╭─ EXCERPTED DATA
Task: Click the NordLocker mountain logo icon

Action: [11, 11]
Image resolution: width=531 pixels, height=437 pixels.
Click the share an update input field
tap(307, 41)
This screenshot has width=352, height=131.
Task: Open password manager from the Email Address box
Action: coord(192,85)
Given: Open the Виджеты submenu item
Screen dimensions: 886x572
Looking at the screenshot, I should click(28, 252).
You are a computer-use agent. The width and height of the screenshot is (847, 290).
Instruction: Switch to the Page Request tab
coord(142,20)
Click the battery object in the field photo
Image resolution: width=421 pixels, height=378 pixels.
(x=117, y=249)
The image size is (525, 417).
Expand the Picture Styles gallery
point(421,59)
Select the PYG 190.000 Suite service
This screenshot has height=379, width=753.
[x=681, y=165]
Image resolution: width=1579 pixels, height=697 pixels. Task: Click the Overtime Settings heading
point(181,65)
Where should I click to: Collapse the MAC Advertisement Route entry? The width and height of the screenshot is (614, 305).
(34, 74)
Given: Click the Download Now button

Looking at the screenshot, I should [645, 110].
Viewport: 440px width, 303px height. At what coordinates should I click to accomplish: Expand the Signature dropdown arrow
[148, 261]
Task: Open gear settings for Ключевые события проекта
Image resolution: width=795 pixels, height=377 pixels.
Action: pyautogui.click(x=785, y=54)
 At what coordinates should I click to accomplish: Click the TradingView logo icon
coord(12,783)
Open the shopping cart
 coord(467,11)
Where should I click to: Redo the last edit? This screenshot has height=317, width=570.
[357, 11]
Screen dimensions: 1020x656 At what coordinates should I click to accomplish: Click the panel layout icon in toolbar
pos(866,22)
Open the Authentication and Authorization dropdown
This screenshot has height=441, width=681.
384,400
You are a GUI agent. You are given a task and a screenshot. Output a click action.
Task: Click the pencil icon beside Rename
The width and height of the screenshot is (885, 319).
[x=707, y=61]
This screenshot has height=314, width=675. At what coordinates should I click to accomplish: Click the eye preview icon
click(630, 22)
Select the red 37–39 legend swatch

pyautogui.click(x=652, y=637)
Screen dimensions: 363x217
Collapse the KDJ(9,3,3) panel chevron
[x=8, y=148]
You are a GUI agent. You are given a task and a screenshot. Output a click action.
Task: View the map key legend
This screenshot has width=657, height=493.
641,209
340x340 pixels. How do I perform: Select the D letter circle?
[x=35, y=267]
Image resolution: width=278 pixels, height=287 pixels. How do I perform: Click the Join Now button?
╰─
WORK TO BE COMPLETED: Copy out each record above exactly, leaving nothing out.

RESPONSE BELOW:
Task: Click the NordLocker mountain logo icon

Action: [11, 11]
Image resolution: width=531 pixels, height=437 pixels.
Click the share an update input field
tap(307, 41)
This screenshot has width=352, height=131.
Task: Open password manager from the Email Address box
Action: coord(192,85)
Given: Open the Виджеты submenu item
Screen dimensions: 886x572
Looking at the screenshot, I should click(28, 252).
You are a computer-use agent. The width and height of the screenshot is (847, 290).
Instruction: Switch to the Page Request tab
coord(142,20)
Click the battery object in the field photo
Image resolution: width=421 pixels, height=378 pixels.
(x=117, y=249)
The image size is (525, 417).
Expand the Picture Styles gallery
point(421,59)
Select the PYG 190.000 Suite service
This screenshot has height=379, width=753.
[x=681, y=165]
Image resolution: width=1579 pixels, height=697 pixels. Task: Click the Overtime Settings heading
point(181,65)
Where should I click to: Collapse the MAC Advertisement Route entry? The width and height of the screenshot is (614, 305).
(34, 74)
Given: Click the Download Now button

Looking at the screenshot, I should [645, 110].
Viewport: 440px width, 303px height. At what coordinates should I click to accomplish: Expand the Signature dropdown arrow
[148, 261]
Task: Open gear settings for Ключевые события проекта
Image resolution: width=795 pixels, height=377 pixels.
Action: pyautogui.click(x=785, y=54)
 At what coordinates should I click to accomplish: Click the TradingView logo icon
coord(12,783)
Open the shopping cart
 coord(467,11)
Where should I click to: Redo the last edit? This screenshot has height=317, width=570.
[357, 11]
Screen dimensions: 1020x656 At what coordinates should I click to accomplish: Click the panel layout icon in toolbar
pos(866,22)
Open the Authentication and Authorization dropdown
This screenshot has height=441, width=681.
384,400
You are a GUI agent. You are given a task and a screenshot. Output a click action.
Task: Click the pencil icon beside Rename
The width and height of the screenshot is (885, 319).
[x=707, y=61]
This screenshot has height=314, width=675. At what coordinates should I click to accomplish: Click the eye preview icon
click(630, 22)
Select the red 37–39 legend swatch

pyautogui.click(x=652, y=637)
Screen dimensions: 363x217
Collapse the KDJ(9,3,3) panel chevron
[x=8, y=148]
You are a GUI agent. You are given a task and a screenshot. Output a click action.
Task: View the map key legend
This screenshot has width=657, height=493.
641,209
340x340 pixels. How do I perform: Select the D letter circle?
[x=35, y=267]
Image resolution: width=278 pixels, height=287 pixels. How do I perform: Click the Join Now button?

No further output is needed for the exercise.